Good morning. It has been a time, but to the casual observer little would distinguish these past 12 days from any other stretch. I finished the first draft of that manuscript I alluded to, capped out at the moment at 221 pages, and I’m frankly proud to have revealed myself to be someone who will cope with anxiety by writing that much in just a little over a month. I’m surprised how strong parts of it genuinely are, because frankly, I’d have expected drivel under such circumstances. There’s really no more spiritually-solidifying feeling than reading something over and thinking, “Shit, was that me?”
I’m currently on the waitlist for Columbia University’s MFA program, where one of my literary idols, Victor LaValle, teaches. I don’t know what’s going to happen, or when the last of the Dream Programs on my list will get back to me, but confirmation that my writing is worth reading by people who have never been charmed by me personally (woe to them) has begun to alter my perception of what I’m capable of.
The other day, while walking past the Mochi doughnut shop, I suddenly stopped in my tracks and started crying with relief, because it was only right then that it hit me. The actual writing, my actual writing, got me this far, and I heard a voice in my head that sounded like a friend who omnisciently knew my entire life, heard everyone who’s told me from the age of 6 that I was good I was good I was good. At writing. I was crying because I heard this voice say:
They weren’t just being nice, they didn’t feel sorry for you, and they didn’t just want to get in your pants.

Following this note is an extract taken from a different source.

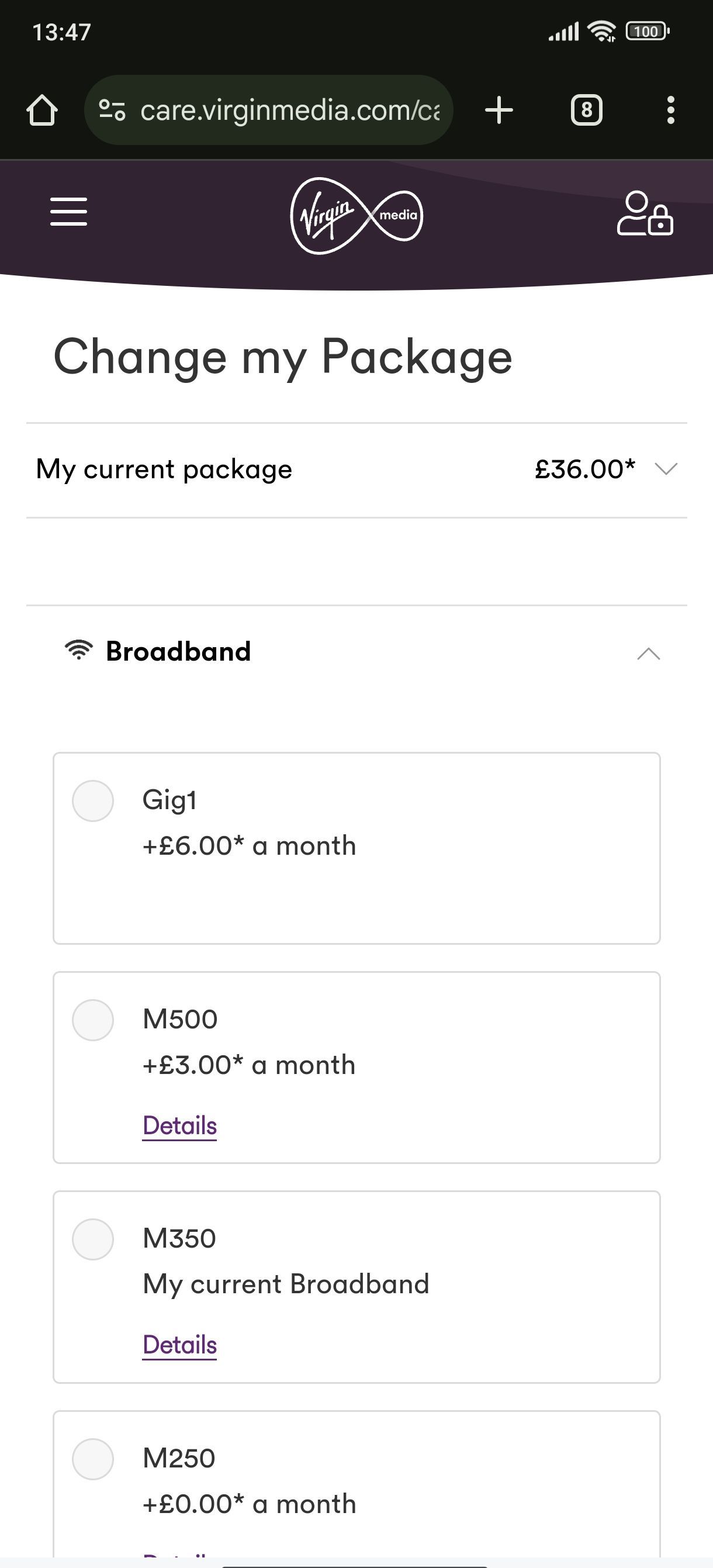
Task: Open the browser three-dot menu
Action: [670, 110]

This trifecta of unconscious fears encompasses different people, but across that modest list, you’ve got everyone. This doesn’t mean no one’s being nice. It doesn’t mean, sigh, that no one’s ever stupidly and offensively felt sorry for me, and it certainly doesn’t mean that no engaged readers of my stories have ever wanted to get in my pants, but the point is, that wasn’t why they said I was good.
I didn’t think of myself as Good because I can’t imagine someone listening to an audio version of my work and starting to cry based on strength of craft alone, based on a sort of cosmic understanding that THIS, this is what words can DO, and I? taught them that? There are people who are that good. They have me experiencing this on the regular. I can’t do that! Therefore I’m terrible. That might be a little bit of black-and-white thinking that needs to yeet out the window like most dichotomies. (Isn’t it sad that we don’t say yeet anymore? Keep it alive!)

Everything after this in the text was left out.